◆ Passage shown:
┌──

College admissions have increasingly become more competitive and anxiety provoking for students and parents.

This is caused by several factors: there are more students applying to college than in the past. And that means more people with which to compete for admission. This is driven by higher percentages of high school graduates attending college, but also due to population shifts.

But, in today’s world, at least students and parents don’t need to worry about their son or daughter being discriminated against because of their gender — right?

Wrong.

Doesn’t Title IX outlaw discrimination in college admissions?

Only for public schools, but not for undergraduate admission at private colleges and universities.

Although more students are enrolled in public colleges and universities (because they’re on average larger institutions), there are more than double the number of private four-year institutions than public ones.

Title IX, which was an amendment to the Civil Rights Act of 1964, was passed in 1972. The Civil Rights Act of 1964 did not prohibit against gender discrimination in public education. When Title IX was being proposed in the early 1970s, private colleges and universities – especially the politically influential elite schools – argued for exemption.

As outdated and offensive to many today, in the early 1970s, Harvard, Princeton, and Yale argued that most women seeking college admissions were just seeking their “Mrs. Degree” (attending college only to find a husband). They argued that requiring admissions official to ignore gender, allowing more women to attend these elite private colleges and universities would “degrade” student body “quality.”

Support for Title IX was not preponderant and its passage into law was in doubt.

Given the significant influence these institutions had, especially upon law makers at the time, proponents of Title IX gave in to the exemption to ensure Title IX’s passage.

Exemption for private college undergraduate admissions

Section 1681(a)(1) of Title IX specifically exempts undergraduate admissions policies and practices at private colleges and universities:

…in regard to admissions to educational institutions, this section shall apply only to institutions of vocational education, professional education, and graduate higher education, and to public institutions of undergraduate higher education.

The 60/40 rule

According to an NBC News report, 70 percent of high school valedictorians are female. Why would any college or university not want the best students, even if they are mostly female?

└──

◆ Written instruction 1: According to the passage on college admissions, what share of high school valedictorians are female in the NBC News report?
◆ Written instruction 2: Please write what comes next in the passage on college admissions and Title IX.

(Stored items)
┌──

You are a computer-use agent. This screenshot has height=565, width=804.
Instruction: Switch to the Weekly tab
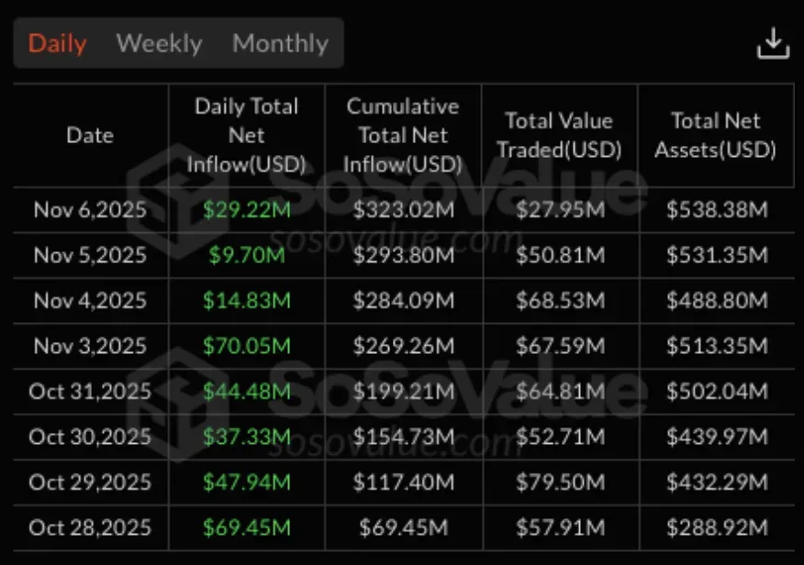[160, 43]
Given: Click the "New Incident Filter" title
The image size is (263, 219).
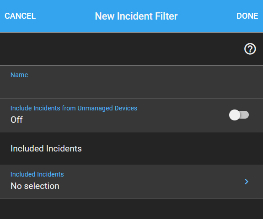Looking at the screenshot, I should click(x=136, y=16).
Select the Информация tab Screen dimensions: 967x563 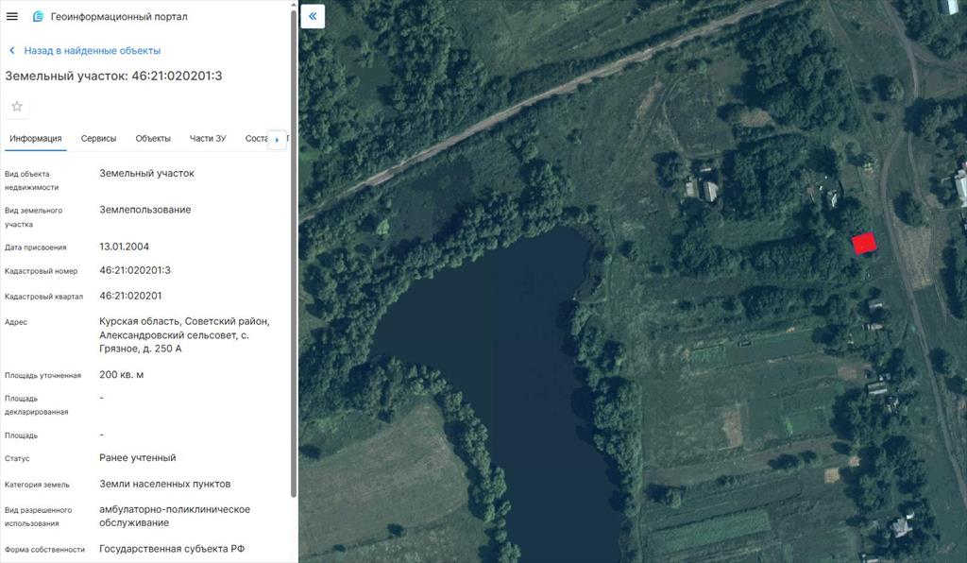[x=35, y=139]
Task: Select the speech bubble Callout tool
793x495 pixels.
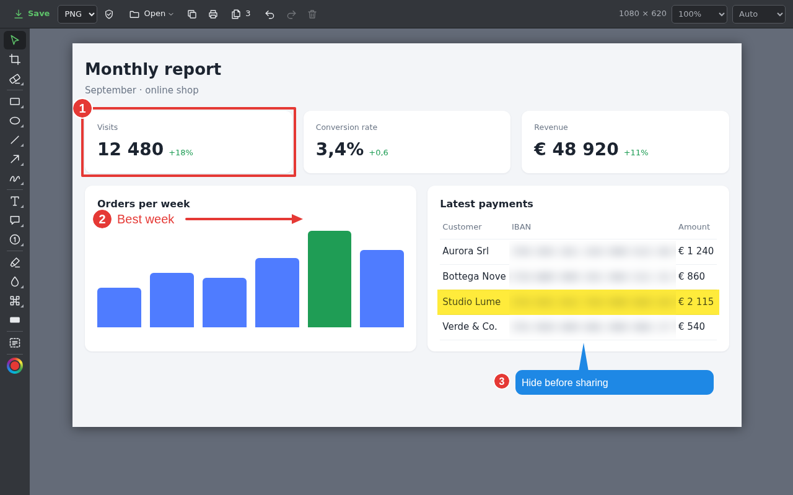Action: click(x=15, y=220)
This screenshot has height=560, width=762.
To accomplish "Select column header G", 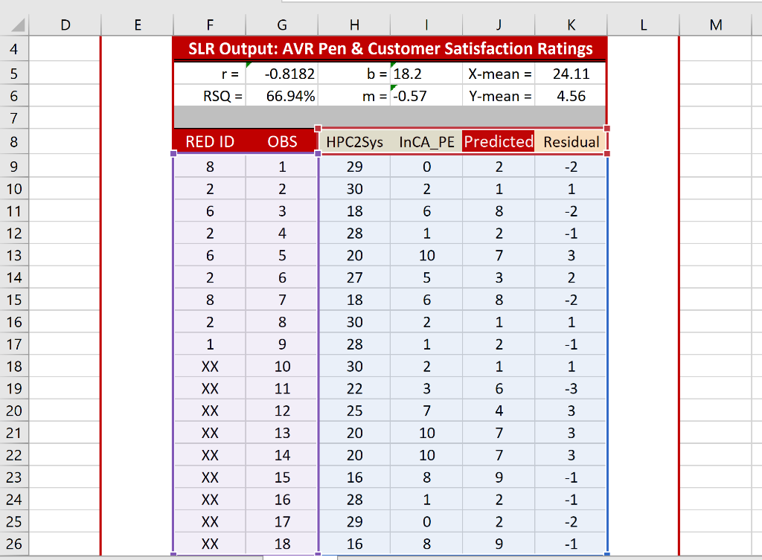I will point(281,25).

└──

◆ Reply 1: 70 percent.

◆ Reply 2:
Because admissions directors have realized — using admissions and market data — that the most desirable male and female students avoid schools that appear too single gender, meaning mostly female (overall, 59 percent of all undergraduate college students are women, though likely more, the most recent data seems intentionally kept unclear).

These admissions directors argue that having gender balance is seen by educators and both male and female students as an important part of the educational environment. Based on market data, admissions officials have followed a self-imposed “rule”: avoid approaching or exceeding 60 percent female.

So what does this mean?

In California, as an example, all University of California campuses, the California State University campuses , and community colleges cannot use gender when considering an offer of admissions, because they are public schools and therefore not exempt from Title IX. So male students, even if they are a significant minority of applicants, cannot be given preference just to create more equal numbers.

But this is not so for private undergraduate colleges and universities, in California and across the entire United States.

Therefore, depending on the schools into which a student seeks admission — the majority of four-year and all the top 20 institutions ranked by U.S. News & World Report’s annual college rankings are private colleges and universities — male and female college applicants may indeed need to have differing strategies about where and how to apply to have the best chances of admission to a school of choice.

Unfair and blatantly discriminatory it may be, but, until it is changed, the law allows — and the market seems to incentivize — lower admissions standards for males at private colleges and universities to keep gender percentages becoming too unbalanced.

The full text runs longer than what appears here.